In a Nightmare Year, Which Chinese Tech IPOs are the Winners or Losers? [INFOGRAPHIC]


It’s a rough year. An awful economic situation across much of the western world has restricted sources of investment; in China, tech companies and start-ups have come to be viewed with some suspicion after the post-IPO scandals at Longtop and Sino-Forest; plus, tightening regulations in the Chinese tech and media industry will make it much harder to access foreign investment going forward. All mashed together, it has made for a year of extreme winners and losers amongst this year’s Chinese tech IPOs.

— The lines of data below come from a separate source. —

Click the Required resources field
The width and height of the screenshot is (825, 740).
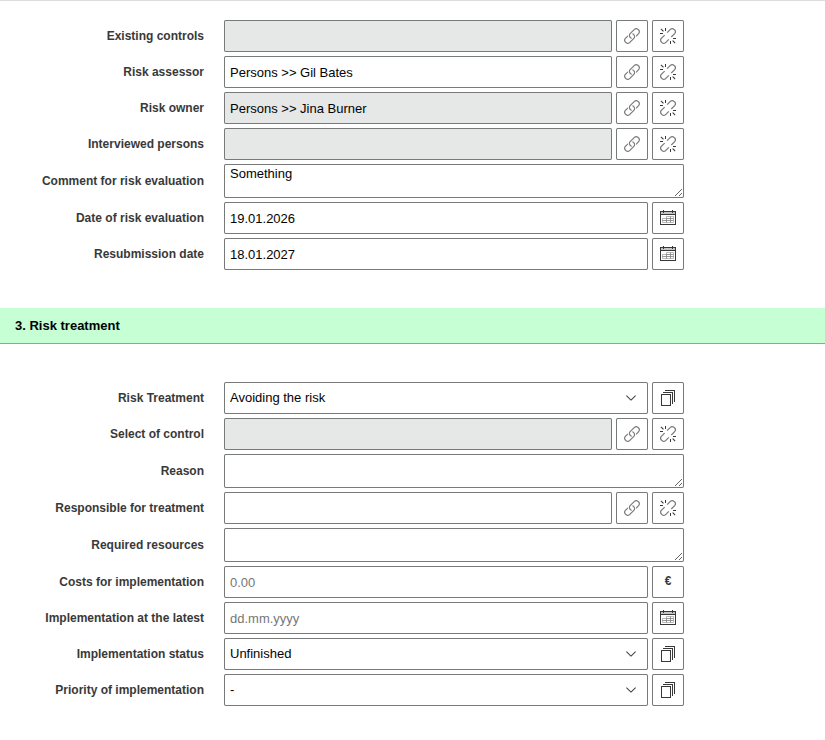click(x=453, y=544)
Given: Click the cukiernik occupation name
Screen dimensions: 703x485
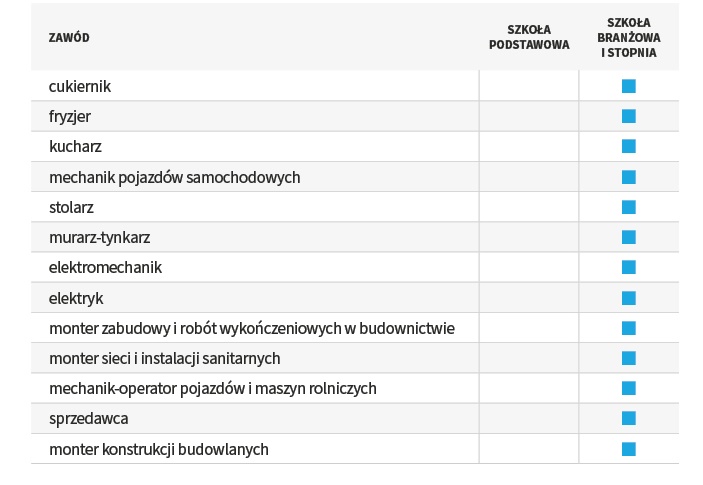Looking at the screenshot, I should pyautogui.click(x=80, y=86).
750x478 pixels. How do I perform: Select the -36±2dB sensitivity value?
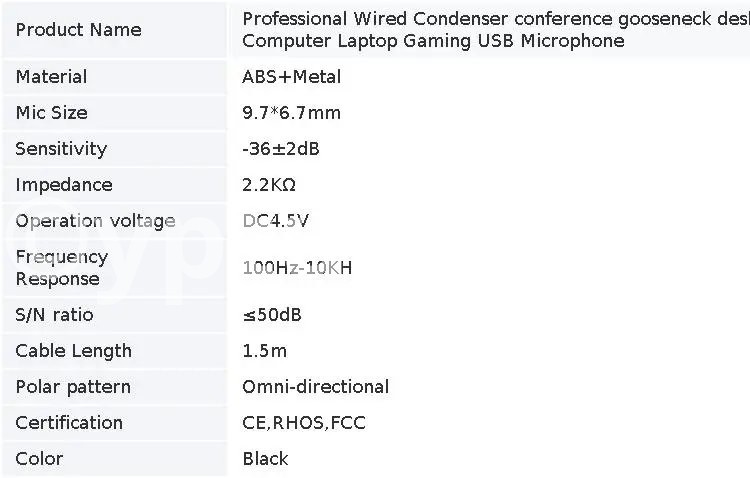click(x=281, y=149)
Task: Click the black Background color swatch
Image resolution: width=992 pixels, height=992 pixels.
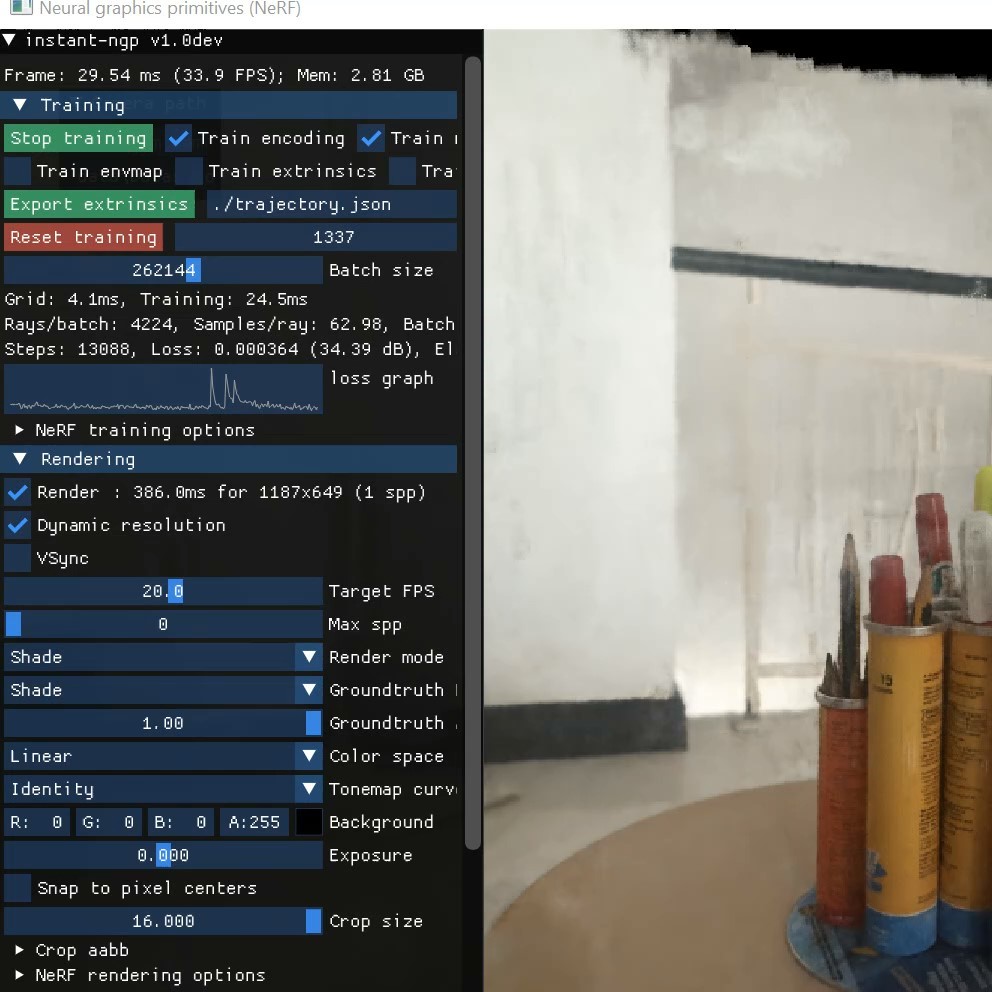Action: (x=309, y=822)
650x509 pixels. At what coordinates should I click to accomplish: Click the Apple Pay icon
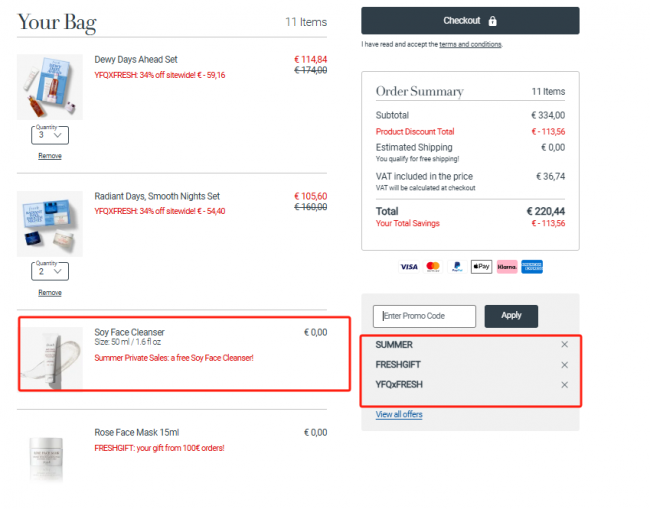pyautogui.click(x=481, y=267)
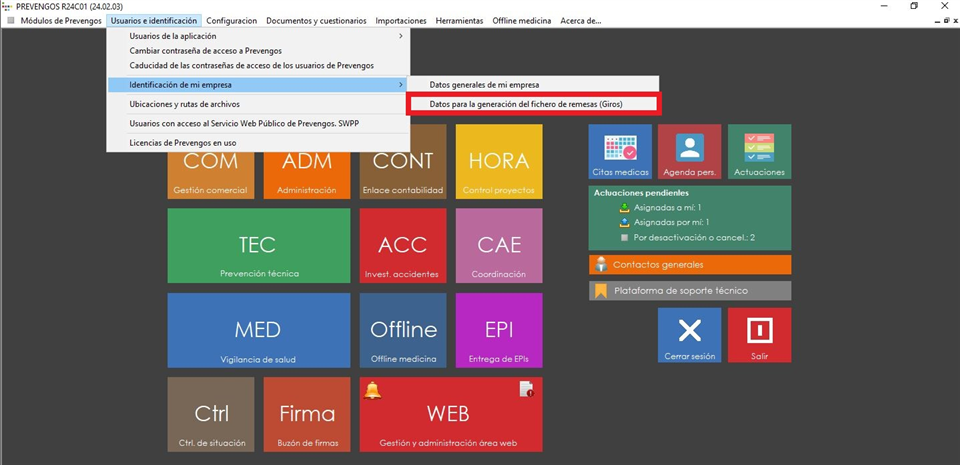Open the Agenda pers. contact tile
960x465 pixels.
689,152
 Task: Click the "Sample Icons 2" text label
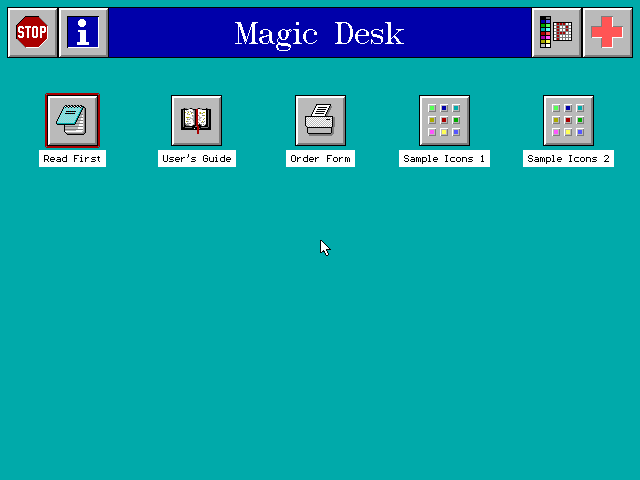pyautogui.click(x=568, y=159)
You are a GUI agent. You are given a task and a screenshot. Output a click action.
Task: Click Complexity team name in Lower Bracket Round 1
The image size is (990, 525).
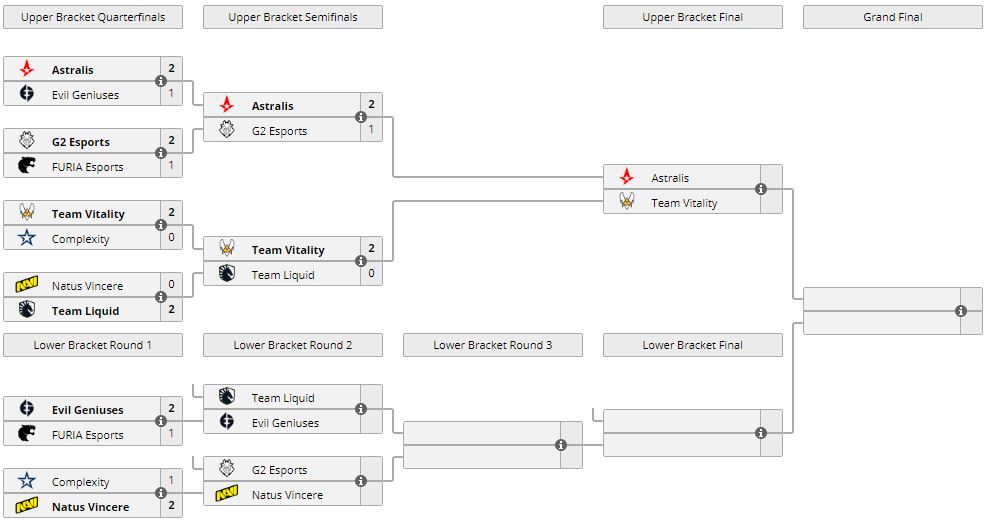(81, 482)
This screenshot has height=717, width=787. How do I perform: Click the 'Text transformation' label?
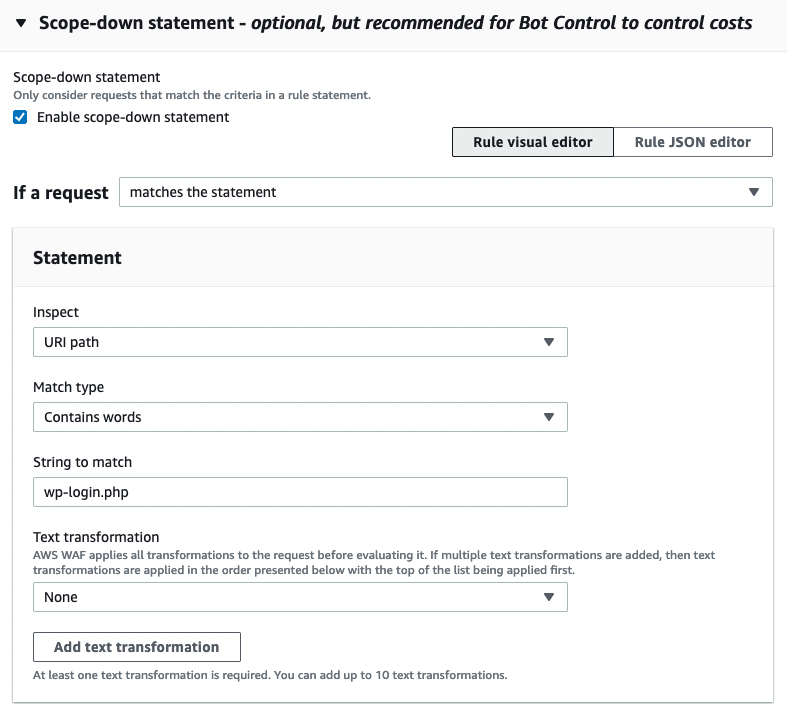coord(96,537)
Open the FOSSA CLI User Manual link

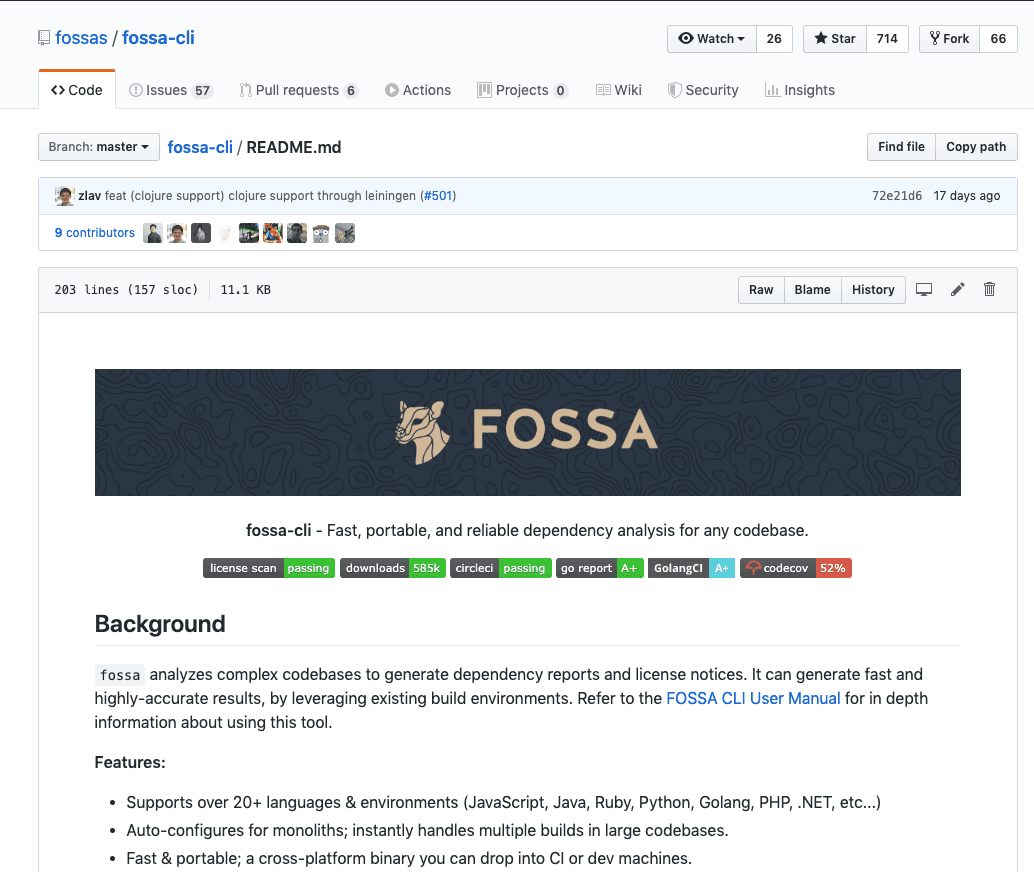coord(752,698)
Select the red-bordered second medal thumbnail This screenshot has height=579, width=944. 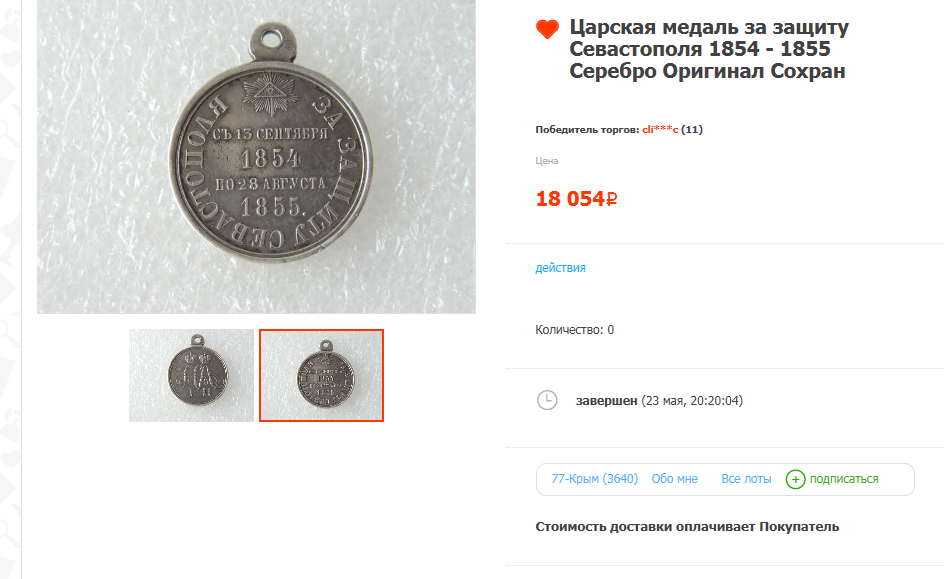(321, 375)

Indeed, as a new infographic from IPO Dashboards reveals, this year’s hardest-hit industry is the tech sector, whose global IPOs fell an average of nearly 20 percent as some observers squabbled over whether a new tech bubble was about to pop.

Looking at the infographic, the only real tech IPO winner from China is Qihoo (NYSE:QIHU), the anti-virus vendor, with 15.31 percent growth this year from its debut on the tickers. It’s fully interactive, so click on any bar to see further stats and percentages:

Which means there are a lot of IPO losers who have gotten a bit nauseous on their roller-coaster ride. The Chinese ones are: the dating site, Jiayuan (NASDAQ:DATE); data centre operator 21Vianet (NASDAQ:VNET); the children’s digital entertainment network, Taomee (NYSE:TAOM); chip maker BCD (NASDAQ:BCDS), video-sharing site Tudou (NASDAQ:TUDO), social network, Renren (NYSE:RENN), and anti-virus provider Netqin (NYSE:NQ), whose value plummetted 62 percent.

As for American social media, we’re getting very mixed messages, with SNS IPOs both gaining the most (LinkedIn (NYSE:LNKD)) and failing the hardest (that’s you, FriendFinder (NYSE:FFN)). Clearly that’s due to judgements on their ability to monetize, or the value to advertisers of their users.

It’s such a poor economic climate right now, it’s possible that only one further Chinese company will float in New York this year – the e-commerce platform Vancl, which aims to raise as much as US$1 billion.

But with some fearing that “a winter is coming” for tech companies in China, it might be too early to gauge who truly won or lost in 2011.